5. Gwarancja 2 lata na montaż + 10 lat na osadnik i studzienki
6. Projekt oczyszczalni podpisany przez projektanta z uprawnieniami - wartość 1000 zł netto, przy zleceniu
   nam wykonania instalacji gratis.
7. Oczyszczalnia pracuje przez cały rok, nawet w największe mrozy jest dostarczana z domu zawsze porcja ciepłej
wody ściekowej, a w trzcinowisku w kłączach, jak w stogu siana jest powietrze i mikroorganizmy odżywiające się 
substancjami organicznymi zawartymi w ściekach wytwarzają ciepło.
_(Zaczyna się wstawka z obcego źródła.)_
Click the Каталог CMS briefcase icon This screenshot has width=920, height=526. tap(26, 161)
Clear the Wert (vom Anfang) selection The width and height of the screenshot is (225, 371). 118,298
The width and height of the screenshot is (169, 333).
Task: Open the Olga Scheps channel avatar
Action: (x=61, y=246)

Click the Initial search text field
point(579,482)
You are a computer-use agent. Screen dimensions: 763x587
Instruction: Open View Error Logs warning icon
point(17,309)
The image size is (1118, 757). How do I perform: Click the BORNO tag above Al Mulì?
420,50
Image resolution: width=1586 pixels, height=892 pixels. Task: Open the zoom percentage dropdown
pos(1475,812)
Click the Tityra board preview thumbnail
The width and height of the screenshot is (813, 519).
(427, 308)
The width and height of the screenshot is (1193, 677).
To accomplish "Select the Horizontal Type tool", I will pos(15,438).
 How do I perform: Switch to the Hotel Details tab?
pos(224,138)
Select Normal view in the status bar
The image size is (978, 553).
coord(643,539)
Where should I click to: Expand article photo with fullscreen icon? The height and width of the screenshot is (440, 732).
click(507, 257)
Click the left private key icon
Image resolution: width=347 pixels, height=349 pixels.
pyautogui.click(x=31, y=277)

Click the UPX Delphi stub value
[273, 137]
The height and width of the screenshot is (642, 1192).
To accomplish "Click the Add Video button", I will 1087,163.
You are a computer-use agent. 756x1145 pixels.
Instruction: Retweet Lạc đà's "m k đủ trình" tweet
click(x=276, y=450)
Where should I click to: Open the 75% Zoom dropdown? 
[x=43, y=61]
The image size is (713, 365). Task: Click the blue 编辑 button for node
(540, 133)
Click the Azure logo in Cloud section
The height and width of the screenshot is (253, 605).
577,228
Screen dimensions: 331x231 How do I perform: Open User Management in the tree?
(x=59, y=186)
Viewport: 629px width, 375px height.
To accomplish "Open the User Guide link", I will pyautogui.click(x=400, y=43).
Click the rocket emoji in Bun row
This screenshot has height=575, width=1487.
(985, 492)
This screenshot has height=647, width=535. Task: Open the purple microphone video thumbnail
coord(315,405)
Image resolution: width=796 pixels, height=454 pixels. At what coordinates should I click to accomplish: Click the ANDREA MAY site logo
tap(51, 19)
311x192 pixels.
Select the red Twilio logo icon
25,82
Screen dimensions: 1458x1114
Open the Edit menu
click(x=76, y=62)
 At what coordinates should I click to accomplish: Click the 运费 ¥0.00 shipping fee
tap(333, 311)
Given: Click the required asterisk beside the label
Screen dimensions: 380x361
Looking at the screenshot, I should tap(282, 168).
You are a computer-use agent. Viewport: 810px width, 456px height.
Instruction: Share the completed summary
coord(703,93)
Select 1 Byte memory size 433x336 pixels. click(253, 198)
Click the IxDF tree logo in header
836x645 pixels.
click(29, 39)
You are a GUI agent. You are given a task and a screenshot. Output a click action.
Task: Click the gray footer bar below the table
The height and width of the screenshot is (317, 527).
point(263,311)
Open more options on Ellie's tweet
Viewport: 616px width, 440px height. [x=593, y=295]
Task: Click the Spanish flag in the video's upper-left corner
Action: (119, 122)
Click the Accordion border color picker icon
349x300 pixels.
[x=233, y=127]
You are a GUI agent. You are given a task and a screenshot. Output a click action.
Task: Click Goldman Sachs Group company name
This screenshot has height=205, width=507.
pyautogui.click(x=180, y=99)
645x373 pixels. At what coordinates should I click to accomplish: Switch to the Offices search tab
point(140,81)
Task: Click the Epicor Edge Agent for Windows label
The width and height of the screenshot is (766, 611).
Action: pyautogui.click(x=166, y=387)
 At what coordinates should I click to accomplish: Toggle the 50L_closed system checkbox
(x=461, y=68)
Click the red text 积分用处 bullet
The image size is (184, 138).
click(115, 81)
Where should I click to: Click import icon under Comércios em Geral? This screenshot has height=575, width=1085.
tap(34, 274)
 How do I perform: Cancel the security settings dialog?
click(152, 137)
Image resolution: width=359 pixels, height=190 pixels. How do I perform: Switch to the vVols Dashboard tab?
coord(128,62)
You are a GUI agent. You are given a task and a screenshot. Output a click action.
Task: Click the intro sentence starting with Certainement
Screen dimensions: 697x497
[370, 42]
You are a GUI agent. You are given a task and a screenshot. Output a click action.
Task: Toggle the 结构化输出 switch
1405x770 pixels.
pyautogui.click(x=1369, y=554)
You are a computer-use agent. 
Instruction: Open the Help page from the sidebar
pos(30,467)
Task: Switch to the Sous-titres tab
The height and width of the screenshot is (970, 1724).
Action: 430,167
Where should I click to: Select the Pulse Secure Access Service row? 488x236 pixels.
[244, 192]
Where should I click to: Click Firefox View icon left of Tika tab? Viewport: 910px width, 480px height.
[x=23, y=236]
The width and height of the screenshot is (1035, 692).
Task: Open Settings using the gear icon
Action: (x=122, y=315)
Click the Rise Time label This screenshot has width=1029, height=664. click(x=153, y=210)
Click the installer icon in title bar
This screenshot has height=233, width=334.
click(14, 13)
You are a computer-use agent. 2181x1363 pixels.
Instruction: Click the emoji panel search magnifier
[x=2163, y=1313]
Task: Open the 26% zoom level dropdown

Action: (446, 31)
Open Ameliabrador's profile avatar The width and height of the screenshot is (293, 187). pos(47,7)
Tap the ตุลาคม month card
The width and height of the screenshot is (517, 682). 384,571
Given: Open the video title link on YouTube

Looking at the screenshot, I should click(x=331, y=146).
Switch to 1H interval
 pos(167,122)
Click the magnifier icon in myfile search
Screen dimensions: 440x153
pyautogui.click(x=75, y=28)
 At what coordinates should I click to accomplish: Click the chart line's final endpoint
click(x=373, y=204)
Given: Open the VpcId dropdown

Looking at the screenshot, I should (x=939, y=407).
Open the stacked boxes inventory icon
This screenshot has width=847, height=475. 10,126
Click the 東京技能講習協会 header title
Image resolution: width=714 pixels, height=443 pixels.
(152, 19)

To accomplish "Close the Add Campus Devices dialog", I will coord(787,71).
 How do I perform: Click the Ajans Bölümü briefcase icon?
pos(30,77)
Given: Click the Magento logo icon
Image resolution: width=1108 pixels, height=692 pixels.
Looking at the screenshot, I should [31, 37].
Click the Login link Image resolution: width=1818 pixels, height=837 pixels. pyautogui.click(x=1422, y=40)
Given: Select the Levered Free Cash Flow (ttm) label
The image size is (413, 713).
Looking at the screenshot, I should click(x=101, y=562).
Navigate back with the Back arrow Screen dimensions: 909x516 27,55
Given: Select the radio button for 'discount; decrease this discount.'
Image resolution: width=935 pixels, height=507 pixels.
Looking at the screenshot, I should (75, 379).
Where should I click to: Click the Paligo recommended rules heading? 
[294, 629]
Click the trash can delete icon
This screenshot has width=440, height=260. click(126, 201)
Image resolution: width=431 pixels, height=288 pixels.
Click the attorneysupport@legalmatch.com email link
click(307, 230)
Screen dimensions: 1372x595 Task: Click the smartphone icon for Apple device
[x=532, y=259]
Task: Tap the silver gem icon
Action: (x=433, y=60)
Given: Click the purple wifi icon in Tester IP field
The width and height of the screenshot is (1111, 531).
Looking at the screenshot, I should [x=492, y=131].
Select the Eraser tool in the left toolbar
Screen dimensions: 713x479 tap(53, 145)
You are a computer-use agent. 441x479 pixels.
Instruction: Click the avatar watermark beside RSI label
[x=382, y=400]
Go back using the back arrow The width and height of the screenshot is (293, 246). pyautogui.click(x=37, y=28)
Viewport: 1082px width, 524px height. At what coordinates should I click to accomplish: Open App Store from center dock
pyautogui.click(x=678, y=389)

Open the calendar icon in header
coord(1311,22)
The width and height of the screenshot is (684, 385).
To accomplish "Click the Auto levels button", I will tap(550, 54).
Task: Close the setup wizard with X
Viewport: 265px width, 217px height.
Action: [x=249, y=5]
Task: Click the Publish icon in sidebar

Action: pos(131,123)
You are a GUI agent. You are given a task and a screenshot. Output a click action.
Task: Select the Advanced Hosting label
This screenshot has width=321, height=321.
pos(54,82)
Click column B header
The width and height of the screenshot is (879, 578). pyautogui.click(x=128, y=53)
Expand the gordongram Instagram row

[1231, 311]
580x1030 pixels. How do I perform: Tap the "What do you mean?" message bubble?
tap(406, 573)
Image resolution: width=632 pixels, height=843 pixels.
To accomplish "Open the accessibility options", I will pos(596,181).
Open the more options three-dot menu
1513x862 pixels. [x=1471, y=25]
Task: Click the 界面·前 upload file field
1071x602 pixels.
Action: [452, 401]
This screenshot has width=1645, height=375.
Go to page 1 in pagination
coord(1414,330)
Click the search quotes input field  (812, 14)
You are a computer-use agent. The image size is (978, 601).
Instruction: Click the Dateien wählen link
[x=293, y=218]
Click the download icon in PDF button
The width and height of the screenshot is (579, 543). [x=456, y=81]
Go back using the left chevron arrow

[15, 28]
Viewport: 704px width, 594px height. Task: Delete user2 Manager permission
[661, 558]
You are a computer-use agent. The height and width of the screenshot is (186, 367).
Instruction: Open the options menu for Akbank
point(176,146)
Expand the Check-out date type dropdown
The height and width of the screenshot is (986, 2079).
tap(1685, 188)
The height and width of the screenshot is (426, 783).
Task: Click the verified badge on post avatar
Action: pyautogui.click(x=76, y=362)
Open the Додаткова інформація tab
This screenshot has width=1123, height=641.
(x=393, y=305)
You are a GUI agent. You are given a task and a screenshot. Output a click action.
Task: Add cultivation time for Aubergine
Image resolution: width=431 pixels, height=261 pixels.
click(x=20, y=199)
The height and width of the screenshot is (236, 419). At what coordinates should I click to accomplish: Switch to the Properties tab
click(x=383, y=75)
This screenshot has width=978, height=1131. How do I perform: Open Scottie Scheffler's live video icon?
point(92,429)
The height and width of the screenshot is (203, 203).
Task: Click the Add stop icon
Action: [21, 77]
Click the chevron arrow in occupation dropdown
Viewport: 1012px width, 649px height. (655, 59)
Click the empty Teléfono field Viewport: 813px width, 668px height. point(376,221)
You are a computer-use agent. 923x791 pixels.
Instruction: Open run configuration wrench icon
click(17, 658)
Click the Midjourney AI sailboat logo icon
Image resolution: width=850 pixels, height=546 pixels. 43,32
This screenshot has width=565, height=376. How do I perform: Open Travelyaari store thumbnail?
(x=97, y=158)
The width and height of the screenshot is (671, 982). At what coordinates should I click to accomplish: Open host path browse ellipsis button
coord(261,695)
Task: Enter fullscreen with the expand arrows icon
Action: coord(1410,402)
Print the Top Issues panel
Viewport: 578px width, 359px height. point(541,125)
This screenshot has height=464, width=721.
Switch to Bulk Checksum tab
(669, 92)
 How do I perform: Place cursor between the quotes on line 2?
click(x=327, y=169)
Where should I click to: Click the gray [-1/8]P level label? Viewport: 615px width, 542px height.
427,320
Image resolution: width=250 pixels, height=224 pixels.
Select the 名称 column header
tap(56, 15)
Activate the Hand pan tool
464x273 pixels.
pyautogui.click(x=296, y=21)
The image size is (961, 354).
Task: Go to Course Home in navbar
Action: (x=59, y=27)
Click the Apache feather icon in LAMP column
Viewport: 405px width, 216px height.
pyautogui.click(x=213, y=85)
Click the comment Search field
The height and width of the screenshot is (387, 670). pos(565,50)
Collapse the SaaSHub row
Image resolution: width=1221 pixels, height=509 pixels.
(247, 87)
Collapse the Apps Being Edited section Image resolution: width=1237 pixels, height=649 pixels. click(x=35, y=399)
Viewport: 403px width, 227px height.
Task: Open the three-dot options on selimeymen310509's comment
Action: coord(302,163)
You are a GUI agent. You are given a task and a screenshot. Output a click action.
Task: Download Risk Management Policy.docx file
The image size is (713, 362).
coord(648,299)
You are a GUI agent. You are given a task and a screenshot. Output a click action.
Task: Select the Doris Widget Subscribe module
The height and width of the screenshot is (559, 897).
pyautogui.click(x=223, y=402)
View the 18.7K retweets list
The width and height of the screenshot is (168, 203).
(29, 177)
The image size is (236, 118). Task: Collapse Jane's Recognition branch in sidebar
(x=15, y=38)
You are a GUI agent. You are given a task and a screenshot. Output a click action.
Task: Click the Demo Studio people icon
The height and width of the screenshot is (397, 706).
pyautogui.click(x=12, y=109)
O ile znajdzie sie miejsce na trzcinowisko o powierzchni 7x10 m i ewentualne rozlewisko o srednicy około 3-3,5 m.

Co o tym kosztorysie sadzicie?

----------


## nata76

Bardzo dziękuję za tak liczne wpowiedzi.

POŚ nie może być,bo działka 860 m,dom parterowy, zaraz obok jeden sąsiad a z drugiej strony ogródki działkowe. 

Szambo,też siemartwię,bo b.wyskoki poziom wód gruntowych, np. przy kopaniu funfamentów,tak nam napływała woda,ze trzeba było co chwila wypompowywać.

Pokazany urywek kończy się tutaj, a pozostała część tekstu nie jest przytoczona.